■ **RECORDS PROVIDED**
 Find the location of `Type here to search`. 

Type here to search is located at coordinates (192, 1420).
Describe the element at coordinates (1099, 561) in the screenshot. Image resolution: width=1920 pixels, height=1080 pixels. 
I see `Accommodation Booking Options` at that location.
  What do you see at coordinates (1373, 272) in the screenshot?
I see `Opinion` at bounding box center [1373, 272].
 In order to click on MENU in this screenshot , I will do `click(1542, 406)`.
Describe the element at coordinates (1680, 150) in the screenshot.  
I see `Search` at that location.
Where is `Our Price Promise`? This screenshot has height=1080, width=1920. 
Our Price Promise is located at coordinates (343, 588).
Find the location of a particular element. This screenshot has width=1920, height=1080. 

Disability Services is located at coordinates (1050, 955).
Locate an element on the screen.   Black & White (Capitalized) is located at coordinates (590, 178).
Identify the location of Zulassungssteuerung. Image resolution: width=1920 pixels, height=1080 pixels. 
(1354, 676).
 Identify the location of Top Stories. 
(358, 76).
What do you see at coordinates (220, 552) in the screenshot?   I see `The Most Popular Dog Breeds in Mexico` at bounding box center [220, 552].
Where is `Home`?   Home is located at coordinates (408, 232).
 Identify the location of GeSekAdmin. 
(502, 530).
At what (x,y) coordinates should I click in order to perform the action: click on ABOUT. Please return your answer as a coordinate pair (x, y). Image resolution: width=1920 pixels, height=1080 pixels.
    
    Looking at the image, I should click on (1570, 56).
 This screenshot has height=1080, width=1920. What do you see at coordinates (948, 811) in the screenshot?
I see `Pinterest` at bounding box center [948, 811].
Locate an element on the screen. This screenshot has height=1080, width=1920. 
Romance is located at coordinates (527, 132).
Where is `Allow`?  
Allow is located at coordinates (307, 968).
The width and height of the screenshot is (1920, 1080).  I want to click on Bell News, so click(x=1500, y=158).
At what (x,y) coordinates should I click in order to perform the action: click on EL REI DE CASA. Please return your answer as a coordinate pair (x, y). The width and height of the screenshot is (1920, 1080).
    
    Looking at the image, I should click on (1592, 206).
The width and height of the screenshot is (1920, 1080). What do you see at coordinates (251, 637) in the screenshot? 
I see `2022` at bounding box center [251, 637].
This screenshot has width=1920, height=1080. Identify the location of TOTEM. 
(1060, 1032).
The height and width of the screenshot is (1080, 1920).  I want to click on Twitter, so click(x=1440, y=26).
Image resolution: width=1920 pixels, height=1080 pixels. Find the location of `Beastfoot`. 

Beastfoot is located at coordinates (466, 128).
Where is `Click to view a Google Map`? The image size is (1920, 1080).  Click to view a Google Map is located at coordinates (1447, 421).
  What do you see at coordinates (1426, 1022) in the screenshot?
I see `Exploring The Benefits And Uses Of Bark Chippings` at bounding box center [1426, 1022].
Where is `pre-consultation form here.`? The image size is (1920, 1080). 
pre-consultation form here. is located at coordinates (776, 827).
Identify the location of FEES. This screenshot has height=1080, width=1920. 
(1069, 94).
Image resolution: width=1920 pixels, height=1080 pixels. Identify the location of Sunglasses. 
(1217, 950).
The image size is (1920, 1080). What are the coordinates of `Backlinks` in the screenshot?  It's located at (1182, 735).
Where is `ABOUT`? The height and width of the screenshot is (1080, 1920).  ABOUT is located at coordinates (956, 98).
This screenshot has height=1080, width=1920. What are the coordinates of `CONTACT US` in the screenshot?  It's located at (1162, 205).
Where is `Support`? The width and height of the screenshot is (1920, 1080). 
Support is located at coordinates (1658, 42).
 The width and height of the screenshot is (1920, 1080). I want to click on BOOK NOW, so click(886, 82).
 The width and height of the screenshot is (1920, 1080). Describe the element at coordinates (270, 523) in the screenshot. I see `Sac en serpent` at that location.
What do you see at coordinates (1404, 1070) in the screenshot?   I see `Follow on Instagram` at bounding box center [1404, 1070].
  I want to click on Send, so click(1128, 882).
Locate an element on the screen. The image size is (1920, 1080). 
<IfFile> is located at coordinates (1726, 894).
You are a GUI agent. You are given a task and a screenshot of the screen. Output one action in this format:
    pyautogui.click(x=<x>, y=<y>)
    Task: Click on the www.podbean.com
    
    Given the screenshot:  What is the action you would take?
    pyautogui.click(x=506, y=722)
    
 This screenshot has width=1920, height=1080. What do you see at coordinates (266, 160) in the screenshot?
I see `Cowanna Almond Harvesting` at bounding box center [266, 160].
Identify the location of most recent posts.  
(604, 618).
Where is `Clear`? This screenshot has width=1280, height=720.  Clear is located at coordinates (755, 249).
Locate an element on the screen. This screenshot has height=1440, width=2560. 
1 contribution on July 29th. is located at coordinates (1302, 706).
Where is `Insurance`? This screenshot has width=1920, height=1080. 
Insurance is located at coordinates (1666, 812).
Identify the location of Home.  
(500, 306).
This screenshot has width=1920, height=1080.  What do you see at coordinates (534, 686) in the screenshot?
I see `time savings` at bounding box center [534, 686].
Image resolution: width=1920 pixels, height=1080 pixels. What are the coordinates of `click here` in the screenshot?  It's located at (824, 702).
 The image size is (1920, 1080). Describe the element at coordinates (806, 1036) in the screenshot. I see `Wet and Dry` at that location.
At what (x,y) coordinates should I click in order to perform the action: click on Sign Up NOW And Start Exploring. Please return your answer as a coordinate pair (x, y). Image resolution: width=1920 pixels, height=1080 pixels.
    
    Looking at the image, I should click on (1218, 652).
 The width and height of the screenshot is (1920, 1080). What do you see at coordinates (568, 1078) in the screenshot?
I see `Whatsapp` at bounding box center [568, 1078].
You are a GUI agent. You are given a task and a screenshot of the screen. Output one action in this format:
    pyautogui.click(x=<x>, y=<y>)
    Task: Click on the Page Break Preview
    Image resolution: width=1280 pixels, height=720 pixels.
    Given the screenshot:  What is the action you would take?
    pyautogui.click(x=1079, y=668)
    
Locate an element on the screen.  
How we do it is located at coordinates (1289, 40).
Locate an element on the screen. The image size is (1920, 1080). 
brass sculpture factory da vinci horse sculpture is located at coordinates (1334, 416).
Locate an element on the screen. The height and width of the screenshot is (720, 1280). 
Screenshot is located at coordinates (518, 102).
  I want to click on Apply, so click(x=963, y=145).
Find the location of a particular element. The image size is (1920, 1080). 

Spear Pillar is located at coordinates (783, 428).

■ **GIVEN INSTRUCTION**
Rewrite all of the data above, changing every "Identify the location of" to "Give the position of" and keeping everything else the same.

■ **EXERCISE OUTPUT**
 Find the location of `Type here to search`. 

Type here to search is located at coordinates (192, 1420).
Describe the element at coordinates (1099, 561) in the screenshot. Image resolution: width=1920 pixels, height=1080 pixels. 
I see `Accommodation Booking Options` at that location.
  What do you see at coordinates (1373, 272) in the screenshot?
I see `Opinion` at bounding box center [1373, 272].
 In order to click on MENU in this screenshot , I will do `click(1542, 406)`.
Describe the element at coordinates (1680, 150) in the screenshot.  
I see `Search` at that location.
Where is `Our Price Promise`? This screenshot has height=1080, width=1920. 
Our Price Promise is located at coordinates (343, 588).
Find the location of a particular element. This screenshot has width=1920, height=1080. 

Disability Services is located at coordinates (1050, 955).
Locate an element on the screen.   Black & White (Capitalized) is located at coordinates (590, 178).
Give the position of Zulassungssteuerung. Image resolution: width=1920 pixels, height=1080 pixels. 
(1354, 676).
 Give the position of Top Stories. 
(358, 76).
What do you see at coordinates (220, 552) in the screenshot?   I see `The Most Popular Dog Breeds in Mexico` at bounding box center [220, 552].
Where is `Home`?   Home is located at coordinates (408, 232).
 Give the position of GeSekAdmin. 
(502, 530).
At what (x,y) coordinates should I click in order to perform the action: click on ABOUT. Please return your answer as a coordinate pair (x, y). Image resolution: width=1920 pixels, height=1080 pixels.
    
    Looking at the image, I should click on (1570, 56).
 This screenshot has height=1080, width=1920. What do you see at coordinates (948, 811) in the screenshot?
I see `Pinterest` at bounding box center [948, 811].
Locate an element on the screen. This screenshot has height=1080, width=1920. 
Romance is located at coordinates (527, 132).
Where is `Allow`?  
Allow is located at coordinates (307, 968).
The width and height of the screenshot is (1920, 1080).  I want to click on Bell News, so click(x=1500, y=158).
At what (x,y) coordinates should I click in order to perform the action: click on EL REI DE CASA. Please return your answer as a coordinate pair (x, y). The width and height of the screenshot is (1920, 1080).
    
    Looking at the image, I should click on (1592, 206).
The width and height of the screenshot is (1920, 1080). What do you see at coordinates (251, 637) in the screenshot? 
I see `2022` at bounding box center [251, 637].
This screenshot has width=1920, height=1080. Give the position of TOTEM. 
(1060, 1032).
The height and width of the screenshot is (1080, 1920).  I want to click on Twitter, so click(x=1440, y=26).
Image resolution: width=1920 pixels, height=1080 pixels. Find the location of `Beastfoot`. 

Beastfoot is located at coordinates (466, 128).
Where is `Click to view a Google Map`? The image size is (1920, 1080).  Click to view a Google Map is located at coordinates (1447, 421).
  What do you see at coordinates (1426, 1022) in the screenshot?
I see `Exploring The Benefits And Uses Of Bark Chippings` at bounding box center [1426, 1022].
Where is `pre-consultation form here.`? The image size is (1920, 1080). 
pre-consultation form here. is located at coordinates (776, 827).
Give the position of FEES. This screenshot has height=1080, width=1920. 
(1069, 94).
Image resolution: width=1920 pixels, height=1080 pixels. Give the position of Sunglasses. 
(1217, 950).
The image size is (1920, 1080). What are the coordinates of `Backlinks` in the screenshot?  It's located at (1182, 735).
Where is `ABOUT`? The height and width of the screenshot is (1080, 1920).  ABOUT is located at coordinates (956, 98).
This screenshot has height=1080, width=1920. What are the coordinates of `CONTACT US` in the screenshot?  It's located at (1162, 205).
Where is `Support`? The width and height of the screenshot is (1920, 1080). 
Support is located at coordinates (1658, 42).
 The width and height of the screenshot is (1920, 1080). I want to click on BOOK NOW, so click(886, 82).
 The width and height of the screenshot is (1920, 1080). Describe the element at coordinates (270, 523) in the screenshot. I see `Sac en serpent` at that location.
What do you see at coordinates (1404, 1070) in the screenshot?   I see `Follow on Instagram` at bounding box center [1404, 1070].
  I want to click on Send, so click(1128, 882).
Locate an element on the screen. The image size is (1920, 1080). 
<IfFile> is located at coordinates (1726, 894).
You are a GUI agent. You are given a task and a screenshot of the screen. Output one action in this format:
    pyautogui.click(x=<x>, y=<y>)
    Task: Click on the www.podbean.com
    
    Given the screenshot:  What is the action you would take?
    pyautogui.click(x=506, y=722)
    
 This screenshot has width=1920, height=1080. What do you see at coordinates (266, 160) in the screenshot?
I see `Cowanna Almond Harvesting` at bounding box center [266, 160].
Give the position of most recent posts.  
(604, 618).
Where is `Clear`? This screenshot has width=1280, height=720.  Clear is located at coordinates (755, 249).
Locate an element on the screen. This screenshot has height=1440, width=2560. 
1 contribution on July 29th. is located at coordinates (1302, 706).
Where is `Insurance`? This screenshot has width=1920, height=1080. 
Insurance is located at coordinates (1666, 812).
Give the position of Home.  
(500, 306).
This screenshot has width=1920, height=1080.  What do you see at coordinates (534, 686) in the screenshot?
I see `time savings` at bounding box center [534, 686].
Image resolution: width=1920 pixels, height=1080 pixels. What are the coordinates of `click here` in the screenshot?  It's located at (824, 702).
 The image size is (1920, 1080). Describe the element at coordinates (806, 1036) in the screenshot. I see `Wet and Dry` at that location.
At what (x,y) coordinates should I click in order to perform the action: click on Sign Up NOW And Start Exploring. Please return your answer as a coordinate pair (x, y). Image resolution: width=1920 pixels, height=1080 pixels.
    
    Looking at the image, I should click on (1218, 652).
 The width and height of the screenshot is (1920, 1080). What do you see at coordinates (568, 1078) in the screenshot?
I see `Whatsapp` at bounding box center [568, 1078].
You are a GUI agent. You are given a task and a screenshot of the screen. Output one action in this format:
    pyautogui.click(x=<x>, y=<y>)
    Task: Click on the Page Break Preview
    Image resolution: width=1280 pixels, height=720 pixels.
    Given the screenshot:  What is the action you would take?
    pyautogui.click(x=1079, y=668)
    
Locate an element on the screen.  
How we do it is located at coordinates (1289, 40).
Locate an element on the screen. The image size is (1920, 1080). 
brass sculpture factory da vinci horse sculpture is located at coordinates (1334, 416).
Locate an element on the screen. The height and width of the screenshot is (720, 1280). 
Screenshot is located at coordinates (518, 102).
  I want to click on Apply, so click(x=963, y=145).
Find the location of a particular element. The image size is (1920, 1080). 

Spear Pillar is located at coordinates (783, 428).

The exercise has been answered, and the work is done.